The House plans to take two votes to that effect. The first, scheduled for late Tuesday, would call on Vice President Mike Pence to invoke the 25th Amendment to convene the Cabinet and seek a majority vote to oust Trump.

The resolution, authored by Democrats’ resident constitutional scholar, Rep. Jamie Raskin of Maryland, specifically calls on Pence “to declare what is obvious to a horrified Nation: That the President is unable to successfully discharge the duties and powers of his office.”

Pence is not expected to act, however, so the House will vote Wednesday on an article of impeachment charging Trump with “incitement of insurrection.”

Ahead of the votes, some Republicans — including the No. 3 in GOP leadership — announced their plans to support impeachment.

“I will vote to impeach the president,” House Republican Conference Chairwoman Liz Cheney said in a statement. The Wyoming Republican did not say how she planned to vote on the 25th Amendment resolution.

Cheney has been one of only a handful of members in her conference willing to regularly speak out against Trump. She had urged her colleagues last week to ignore pressure to reject the Electoral College results and to certify the votes for President-elect Joe Biden, arguing that is the only role the Constitution gives Congress in the process.

Last Wednesday, just before Congress convened a joint session to count the electoral votes, Trump urged his supporters gathered outside of the White House to “show strength” and pressure Congress not to certify the results.
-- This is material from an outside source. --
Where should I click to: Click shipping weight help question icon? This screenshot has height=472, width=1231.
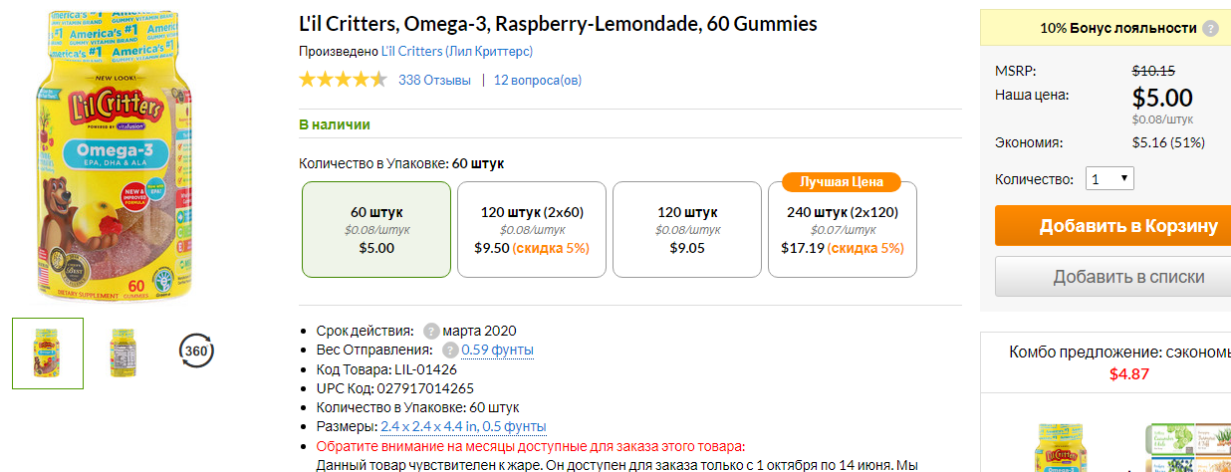click(x=450, y=350)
A mob then marched down to the Capitol and broke into the building, leading to hours of violence and chaos that resulted in five deaths and countless physical and emotional injuries.

Cheney was quick to blame Trump for inciting the violence and her statement Tuesday minced no words about his responsibility.
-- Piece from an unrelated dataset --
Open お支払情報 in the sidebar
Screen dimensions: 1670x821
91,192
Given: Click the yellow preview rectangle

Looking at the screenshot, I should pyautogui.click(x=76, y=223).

“The President of the United States summoned this mob, assembled the mob, and lit the flame of this attack. Everything that followed was his doing,” she said. “None of this would have happened without the President. The President could have immediately and forcefully intervened to stop the violence. He did not. There has never been a greater betrayal by a President of the United States of his office and his oath to the Constitution.”

Speaker Nancy Pelosi responded to the news of Cheney’s support for impeachment by saying, “Good for her to be honoring the oath of office.”
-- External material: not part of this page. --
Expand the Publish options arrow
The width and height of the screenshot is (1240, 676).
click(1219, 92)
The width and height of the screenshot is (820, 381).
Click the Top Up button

Republican Reps. John Katko of New York and Adam Kinzinger of Illinois also announced Tuesday they plan to vote to impeach Trump.

“To allow the President of the United States to incite this attack without consequence is a direct threat to the future of our democracy,” Katko said in a statement. “For that reason, I cannot sit by without taking action. I will vote to impeach this President.”

Katko, however, said he would not support the 25th Amendment resolution, which he noted is “nonbiding.”

“Vice President Pence has made clear he will not do this, and believes elected representatives should be tasked with this effort, not acting and remaining cabinet members,” he said. “Accordingly, I will not support this effort.”

Kinzinger’s statement did not say how he would vote on the 25th Amendment resolution, but he had previously called on Pence to use that power to remove Trump if the president didn’t resign.

On impeachment, Kinzinger said “there is no doubt in my mind” that Trump incited the insurrection against Congress.

“He used his position in the Executive to attack the Legislative,” Kinzinger said. “If these actions — the Article II branch inciting a deadly insurrection against the Article I branch — are not worthy of impeachment, then what is an impeachable offense?”

Trump has shown no remorse, as he declined Tuesday to take any responsibility for inciting his supporters who attacked the Capitol.

“They’ve analyzed my speech and words and my final paragraph, my final sentence, and everybody, to the T, thought it was totally appropriate,” he said as he departed the White House for a trip to Texas to tout progress on construction of the border wall.

Trump’s remarks only underscored Democrats’ resolve to hold him accountable.

“What Trump did today, blaming others for what he caused, is a pathological technique used by the worst of dictators. Trump causes the anger, he causes the divisiveness, he foments the violence and blames others for it. That is despicable,” Senate Democratic leader Charles E. Schumer said at a press conference in New York.

“Donald Trump should not hold office one day longer,” he added. “And what we saw in his statements today is proof positive of that.”